┏━━
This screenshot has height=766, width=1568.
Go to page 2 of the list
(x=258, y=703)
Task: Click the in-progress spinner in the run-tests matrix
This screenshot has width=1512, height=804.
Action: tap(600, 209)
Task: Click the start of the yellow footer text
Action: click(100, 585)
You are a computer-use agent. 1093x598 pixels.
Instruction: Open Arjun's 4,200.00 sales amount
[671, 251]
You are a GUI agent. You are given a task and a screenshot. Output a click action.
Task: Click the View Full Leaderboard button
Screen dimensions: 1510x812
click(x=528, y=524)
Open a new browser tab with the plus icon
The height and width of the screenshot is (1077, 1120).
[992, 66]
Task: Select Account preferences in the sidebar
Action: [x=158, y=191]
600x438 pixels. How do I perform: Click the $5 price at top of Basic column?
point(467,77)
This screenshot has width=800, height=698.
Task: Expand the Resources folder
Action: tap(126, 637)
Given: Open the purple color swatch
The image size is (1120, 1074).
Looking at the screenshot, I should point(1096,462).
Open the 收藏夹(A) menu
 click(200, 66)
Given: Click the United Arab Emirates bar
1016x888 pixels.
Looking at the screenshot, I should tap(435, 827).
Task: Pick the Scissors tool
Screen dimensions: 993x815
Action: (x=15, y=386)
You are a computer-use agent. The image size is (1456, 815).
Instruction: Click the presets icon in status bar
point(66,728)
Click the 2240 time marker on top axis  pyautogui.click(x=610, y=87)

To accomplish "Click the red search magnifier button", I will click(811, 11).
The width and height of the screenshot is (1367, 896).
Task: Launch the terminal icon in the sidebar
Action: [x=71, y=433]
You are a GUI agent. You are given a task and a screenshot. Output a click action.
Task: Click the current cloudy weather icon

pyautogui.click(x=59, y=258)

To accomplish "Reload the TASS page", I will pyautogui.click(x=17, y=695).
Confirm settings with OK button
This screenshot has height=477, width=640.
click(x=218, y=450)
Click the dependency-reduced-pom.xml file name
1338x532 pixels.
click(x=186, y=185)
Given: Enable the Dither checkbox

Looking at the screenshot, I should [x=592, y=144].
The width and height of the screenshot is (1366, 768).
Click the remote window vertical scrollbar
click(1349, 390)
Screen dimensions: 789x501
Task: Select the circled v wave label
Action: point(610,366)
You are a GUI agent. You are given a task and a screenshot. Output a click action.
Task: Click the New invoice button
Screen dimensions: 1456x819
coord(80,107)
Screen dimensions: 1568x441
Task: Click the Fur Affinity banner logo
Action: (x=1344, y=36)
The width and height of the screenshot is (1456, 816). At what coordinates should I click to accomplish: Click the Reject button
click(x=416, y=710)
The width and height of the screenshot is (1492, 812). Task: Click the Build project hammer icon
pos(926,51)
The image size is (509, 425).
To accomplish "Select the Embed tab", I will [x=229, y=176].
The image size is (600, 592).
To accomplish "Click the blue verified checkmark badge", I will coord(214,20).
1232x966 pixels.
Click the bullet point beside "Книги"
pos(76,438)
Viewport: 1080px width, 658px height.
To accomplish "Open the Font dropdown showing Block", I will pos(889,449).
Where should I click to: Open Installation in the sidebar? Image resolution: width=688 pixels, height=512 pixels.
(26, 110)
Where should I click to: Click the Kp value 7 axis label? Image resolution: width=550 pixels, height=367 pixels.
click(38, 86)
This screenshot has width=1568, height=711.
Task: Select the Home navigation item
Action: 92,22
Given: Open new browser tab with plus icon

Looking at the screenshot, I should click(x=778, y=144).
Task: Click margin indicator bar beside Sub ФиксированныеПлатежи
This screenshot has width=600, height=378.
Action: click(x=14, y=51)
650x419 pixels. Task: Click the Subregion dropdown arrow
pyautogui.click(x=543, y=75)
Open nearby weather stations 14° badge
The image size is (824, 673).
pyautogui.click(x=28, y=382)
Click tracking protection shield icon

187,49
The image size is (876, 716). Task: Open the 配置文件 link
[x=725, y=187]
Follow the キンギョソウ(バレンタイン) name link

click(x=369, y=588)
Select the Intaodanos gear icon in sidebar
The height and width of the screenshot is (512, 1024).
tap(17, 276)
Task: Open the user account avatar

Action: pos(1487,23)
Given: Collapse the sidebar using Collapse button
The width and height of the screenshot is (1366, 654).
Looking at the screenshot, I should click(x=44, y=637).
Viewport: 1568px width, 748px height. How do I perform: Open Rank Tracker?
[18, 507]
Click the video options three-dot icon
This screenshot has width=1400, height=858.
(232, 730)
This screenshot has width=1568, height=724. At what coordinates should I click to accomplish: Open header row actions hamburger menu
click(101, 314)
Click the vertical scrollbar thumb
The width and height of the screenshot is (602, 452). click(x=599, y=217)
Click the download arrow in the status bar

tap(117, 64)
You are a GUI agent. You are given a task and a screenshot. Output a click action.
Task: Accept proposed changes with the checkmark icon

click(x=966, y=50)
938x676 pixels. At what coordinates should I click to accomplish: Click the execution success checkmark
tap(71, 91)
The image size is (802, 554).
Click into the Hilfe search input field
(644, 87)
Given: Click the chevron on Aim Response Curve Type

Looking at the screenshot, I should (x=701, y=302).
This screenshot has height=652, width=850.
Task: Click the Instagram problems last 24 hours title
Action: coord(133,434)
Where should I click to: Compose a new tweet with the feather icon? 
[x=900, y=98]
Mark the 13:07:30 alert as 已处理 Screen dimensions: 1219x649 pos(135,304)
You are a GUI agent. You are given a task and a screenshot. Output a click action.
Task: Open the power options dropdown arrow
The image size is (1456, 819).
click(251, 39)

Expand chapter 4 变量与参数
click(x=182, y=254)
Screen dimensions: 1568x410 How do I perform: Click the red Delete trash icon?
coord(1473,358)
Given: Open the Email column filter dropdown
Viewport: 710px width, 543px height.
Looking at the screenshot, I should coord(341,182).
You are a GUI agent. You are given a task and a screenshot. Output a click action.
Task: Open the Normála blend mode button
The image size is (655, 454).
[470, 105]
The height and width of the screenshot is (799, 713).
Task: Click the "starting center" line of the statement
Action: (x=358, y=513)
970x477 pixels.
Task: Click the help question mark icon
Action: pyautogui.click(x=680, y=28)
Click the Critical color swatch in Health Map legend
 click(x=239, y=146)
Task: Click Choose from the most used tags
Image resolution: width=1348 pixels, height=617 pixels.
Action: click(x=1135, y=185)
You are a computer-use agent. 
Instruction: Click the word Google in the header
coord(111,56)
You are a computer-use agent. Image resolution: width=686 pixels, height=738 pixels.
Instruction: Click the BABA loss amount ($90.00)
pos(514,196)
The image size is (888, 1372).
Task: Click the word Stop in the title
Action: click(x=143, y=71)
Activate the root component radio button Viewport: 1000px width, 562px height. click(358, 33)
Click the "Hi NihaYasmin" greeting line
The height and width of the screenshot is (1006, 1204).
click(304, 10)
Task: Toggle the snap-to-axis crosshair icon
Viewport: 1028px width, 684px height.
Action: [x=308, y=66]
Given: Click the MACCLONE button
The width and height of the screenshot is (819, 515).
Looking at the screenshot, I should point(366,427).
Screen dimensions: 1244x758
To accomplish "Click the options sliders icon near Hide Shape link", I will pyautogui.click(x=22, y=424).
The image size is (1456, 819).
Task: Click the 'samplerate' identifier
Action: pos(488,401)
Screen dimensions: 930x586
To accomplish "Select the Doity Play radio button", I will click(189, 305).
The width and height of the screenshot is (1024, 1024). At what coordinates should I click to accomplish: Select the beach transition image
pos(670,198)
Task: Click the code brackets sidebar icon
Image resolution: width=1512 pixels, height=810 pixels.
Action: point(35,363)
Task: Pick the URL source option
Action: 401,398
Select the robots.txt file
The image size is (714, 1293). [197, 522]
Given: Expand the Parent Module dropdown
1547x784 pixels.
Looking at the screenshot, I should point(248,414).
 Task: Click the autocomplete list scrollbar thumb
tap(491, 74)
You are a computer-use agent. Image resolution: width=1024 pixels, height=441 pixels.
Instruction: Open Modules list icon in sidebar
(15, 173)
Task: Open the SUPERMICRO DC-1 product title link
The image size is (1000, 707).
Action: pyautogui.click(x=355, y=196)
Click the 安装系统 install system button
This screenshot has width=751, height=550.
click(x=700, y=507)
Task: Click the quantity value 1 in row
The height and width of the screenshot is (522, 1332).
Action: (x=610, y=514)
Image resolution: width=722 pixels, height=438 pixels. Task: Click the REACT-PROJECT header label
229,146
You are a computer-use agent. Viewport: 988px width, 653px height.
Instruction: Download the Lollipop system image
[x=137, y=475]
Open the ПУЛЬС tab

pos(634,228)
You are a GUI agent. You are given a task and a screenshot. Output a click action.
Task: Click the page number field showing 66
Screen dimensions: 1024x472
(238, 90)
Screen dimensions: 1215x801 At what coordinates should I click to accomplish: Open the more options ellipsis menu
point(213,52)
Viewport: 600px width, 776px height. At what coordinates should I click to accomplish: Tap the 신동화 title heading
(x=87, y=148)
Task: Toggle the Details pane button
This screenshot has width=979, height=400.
┗━━
Edit the data from the line with "Given: Click the MACCLONE button" up to and including the line with "tap(491, 74)", replacing "Screen dimensions" with "Display size" and leaving everything else unchanged. Give only those lines.

Given: Click the MACCLONE button
The width and height of the screenshot is (819, 515).
Looking at the screenshot, I should point(366,427).
Display size: 1244x758
To accomplish "Click the options sliders icon near Hide Shape link", I will pyautogui.click(x=22, y=424).
The image size is (1456, 819).
Task: Click the 'samplerate' identifier
Action: pos(488,401)
Display size: 930x586
To accomplish "Select the Doity Play radio button", I will click(189, 305).
The width and height of the screenshot is (1024, 1024). At what coordinates should I click to accomplish: Select the beach transition image
pos(670,198)
Task: Click the code brackets sidebar icon
Image resolution: width=1512 pixels, height=810 pixels.
Action: point(35,363)
Task: Pick the URL source option
Action: 401,398
Select the robots.txt file
The image size is (714, 1293). [197, 522]
Given: Expand the Parent Module dropdown
1547x784 pixels.
Looking at the screenshot, I should point(248,414).
 Task: Click the autocomplete list scrollbar thumb
tap(491, 74)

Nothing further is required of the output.